Virginia-based ICF International was notified in a termination letter on Dec. 6 that it would no longer be needed for "disaster recovery program operations, support, intake and outreach services" for Harris County's Project Recovery program.
The letter doesn't mention performance issues, instead citing a "convenience" clause in ICF's contract. ICF, which is a public company that is not a governmental agency, was hired by the county in February.
Harris County Judge Lina Hidalgo said the county "did not see the sense of urgency or the results we needed to see by any means."
"The programs they were working on were incredibly important recovery programs for folks who suffered during Hurricane Harvey who are waiting for support. Incredibly heartbreaking stories, and we couldn't afford to have a vendor that wasn't delivering," Hidalgo said.
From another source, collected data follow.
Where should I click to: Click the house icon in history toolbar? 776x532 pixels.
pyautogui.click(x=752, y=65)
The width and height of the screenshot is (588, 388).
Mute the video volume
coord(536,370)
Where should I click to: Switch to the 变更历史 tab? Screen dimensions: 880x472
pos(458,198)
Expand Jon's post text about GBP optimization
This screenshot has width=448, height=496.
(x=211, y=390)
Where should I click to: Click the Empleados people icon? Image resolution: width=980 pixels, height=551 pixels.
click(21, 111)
However, in a statement to 13 Investigates, ICF said it stands by its work. The company disagrees with how broadly the county characterizes its role within the program, saying that ICF is responsible for less than a third of the "multistep, complex process."
"We understand that there are elements of the program - mostly outside of our limited scope - that could help things move faster for county residents. We worked diligently with the County to recommend those elements, but ultimately the County opted to move in their own direction instead," the company said in its statement. Read ICF's full statement at the end of the story.
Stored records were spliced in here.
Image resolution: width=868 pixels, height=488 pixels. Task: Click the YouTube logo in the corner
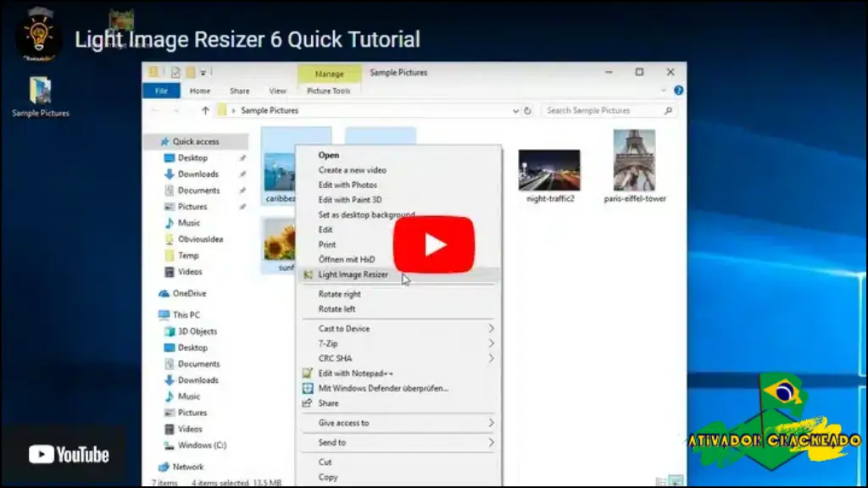(x=69, y=455)
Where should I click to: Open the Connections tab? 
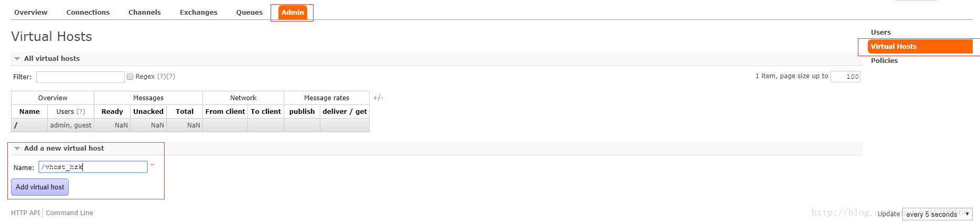click(88, 12)
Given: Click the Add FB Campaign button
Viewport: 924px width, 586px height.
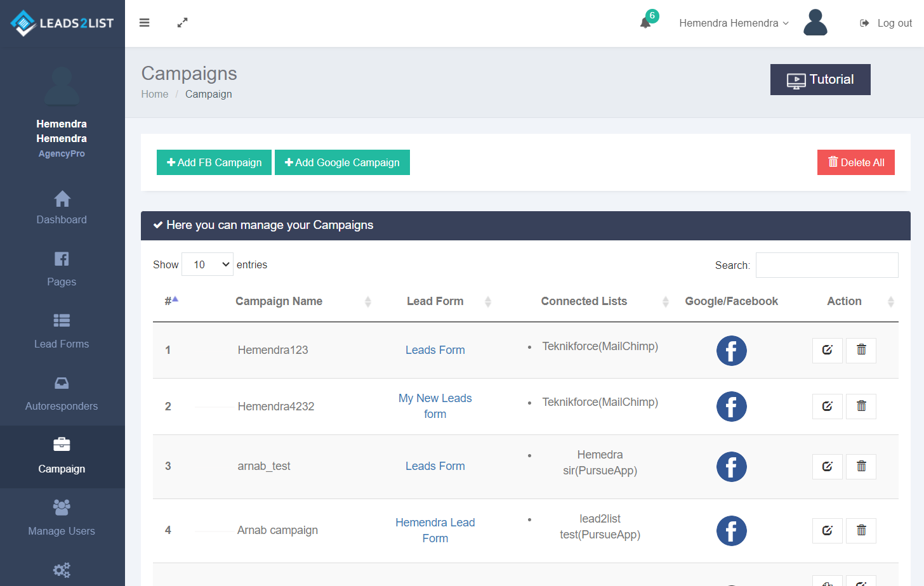Looking at the screenshot, I should [x=214, y=162].
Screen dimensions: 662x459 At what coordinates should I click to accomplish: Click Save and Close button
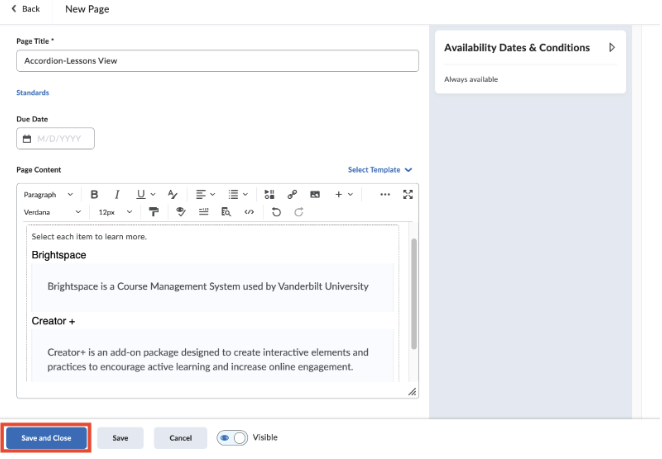(x=46, y=438)
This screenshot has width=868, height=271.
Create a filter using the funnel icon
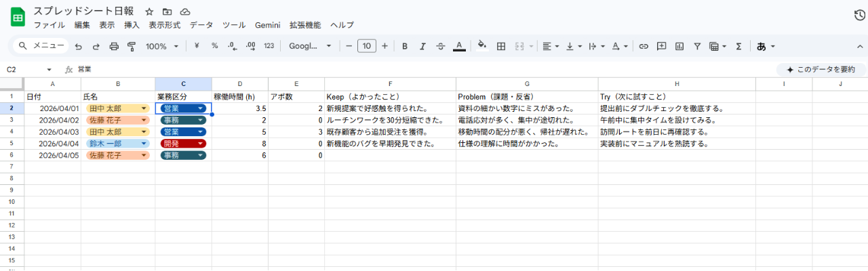point(696,46)
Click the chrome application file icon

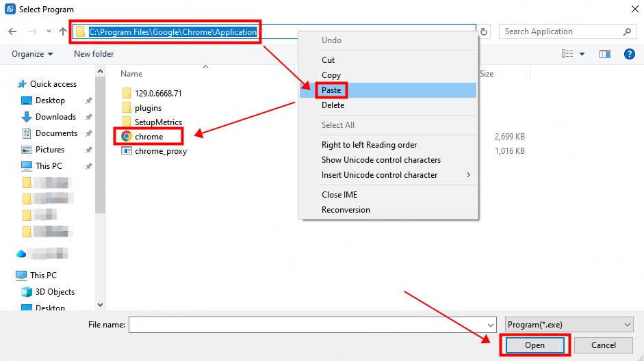pyautogui.click(x=126, y=137)
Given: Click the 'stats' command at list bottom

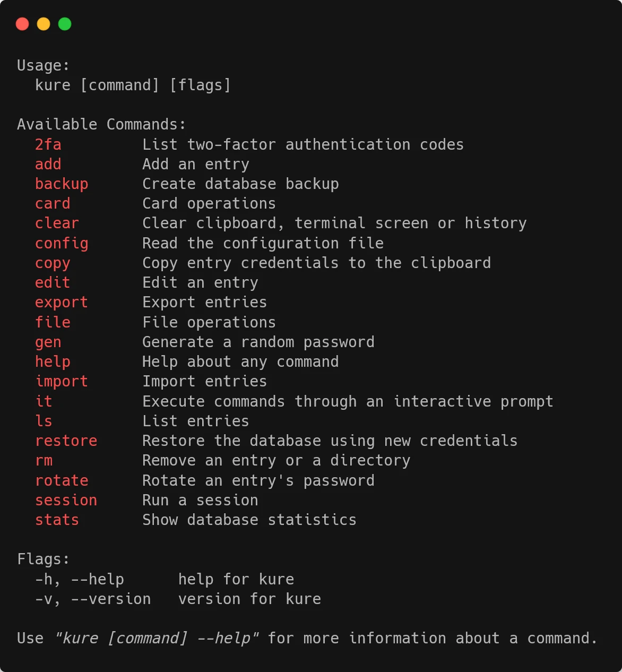Looking at the screenshot, I should click(x=57, y=520).
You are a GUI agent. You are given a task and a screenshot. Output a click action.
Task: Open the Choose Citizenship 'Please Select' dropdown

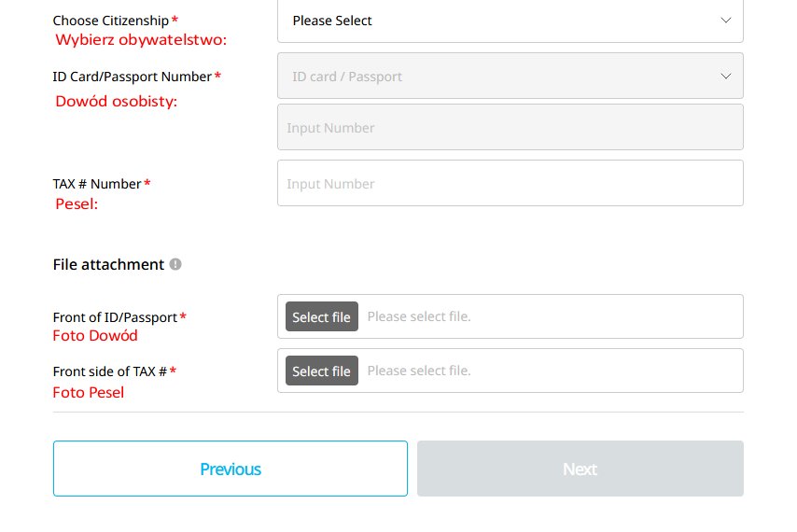click(x=510, y=21)
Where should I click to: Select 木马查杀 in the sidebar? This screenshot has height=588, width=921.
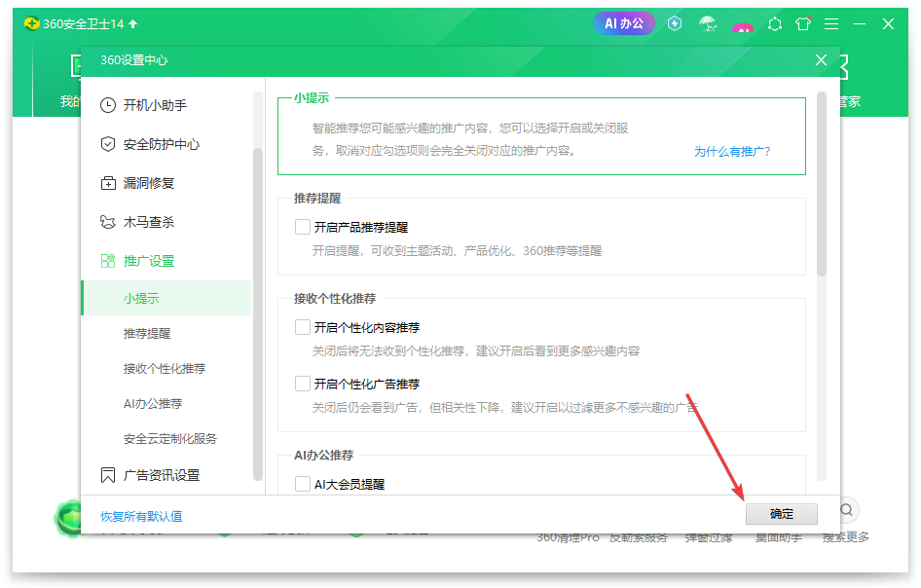[x=150, y=222]
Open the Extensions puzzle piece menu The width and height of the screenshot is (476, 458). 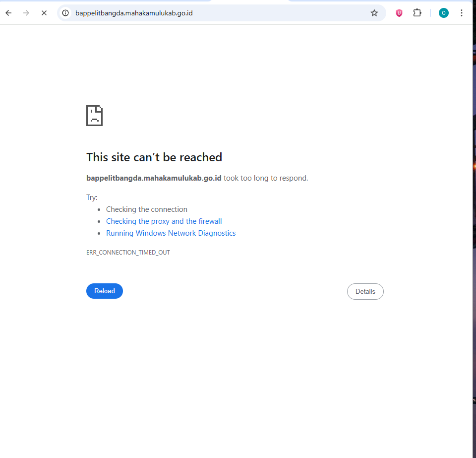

Read the termination letter - on a mobile device? Click here to open.
The firing comes after 13 Investigates reported two weeks ago that not a single homeowner had received aid from the county's $800 million program for Harvey storm victims.
"I wasted hundreds (of dollars) in gas money alone gathering and delivering documents to them," said Drew Gadd, who applied for aid earlier this year. "I feel let down really. ... People like me will lose everything."
RELATED: 13 Investigates: How many people have received aid from Harris County's Harvey program? Zero.
Gadd is among more than 5,700 homeowners who have either filled out pre-application surveys or have been invited to apply to the county's program.
On Nov. 21, 13 Investigates reported that zero reimbursement checks were issued, zero homeowners had been helped by a buyout program and zero hammers were swinging to rebuild storm victims' homes. Yet, at that point, the county had already paid ICF $1.3 million.
Since our investigation aired, three homeowners have received reimbursement checks through the county's program, including a North Shore resident in Northeast Harris County who received a $44,752 check. Another Northeast Harris County resident received a $21,992 check and a Spring resident received a $27,801 in reimbursements. No buyouts or repairs have started.
Changes to the program
The county recently hired nonprofit Baker Ripley as a second intake vendor, was brought on to help increase the volume of applications amid ICF's lack of progress.
Last month, Daphne Lemelle, community development director at the Harris County Community Services Department, said ICF had only turned over 500 applications, all of which were incomplete.
"If we believe that their performance is not up to par, which is something we continue to review every month, every day, every week, we will let them know where they stand and that's why we had to bring on another intake vendor," Lemelle told 13 investigates last month.
There's currently 10 intake centers, including five that are operated by Baker Ripley and five that were operated by ICF.
The termination is effective Jan. 6, 2020, giving the company time to "ensure a smooth and timely transition of operations."
As part of the termination letter, the county says it will retain all of the intake centers operated by ICF, in addition to retaining other services vital to the continuation of the program. That includes keeping outreach strategists on board as well as transitioning call center services.
Harris County's program is separate from the Harvey recovery aid program operated by the City of Houston. However, the city also has an active contract with ICF for outreach and intake.
In Houston, the city's latest pipeline report from November 29 shows 84 individuals have received aid from the city's Homeowner Assistance Program.
In the accompanying video we refer to ICF as a private company, meaning they are not a governmental agency. ICF is a publicly traded company.
ICF International's full statement below:
"We stand by our work in Harris County. Our priority is, and has always been, to help Harris County residents get back on their feet and on the path to recovery. When ICF partners with communities following a disaster, we are completely focused on ensuring recovery work is done in a way that makes the community more resilient to the next natural disaster.
It is important to note that ICF is directly responsible for outreach, intake and the initial application submission process, which accounts for less than a third of what is a multistep, complex process. What happens after we submit applications is managed by the County and its other subcontractors.
We have provided help to over 17,229 potential applicants, initiated intake for 8,476 households and submitted over 800 full applications. In each of these areas, we delivered. Each metric is ahead or on par with expectations, and metrics were accelerating rapidly.
We understand that there are elements of the program - mostly outside of our limited scope - that could help things move faster for county residents. We worked diligently with the County to recommend those elements, but ultimately the County opted to move in their own direction instead.
We will fully support the County during this transition and take whatever steps we can to ensure the best outcomes for residents."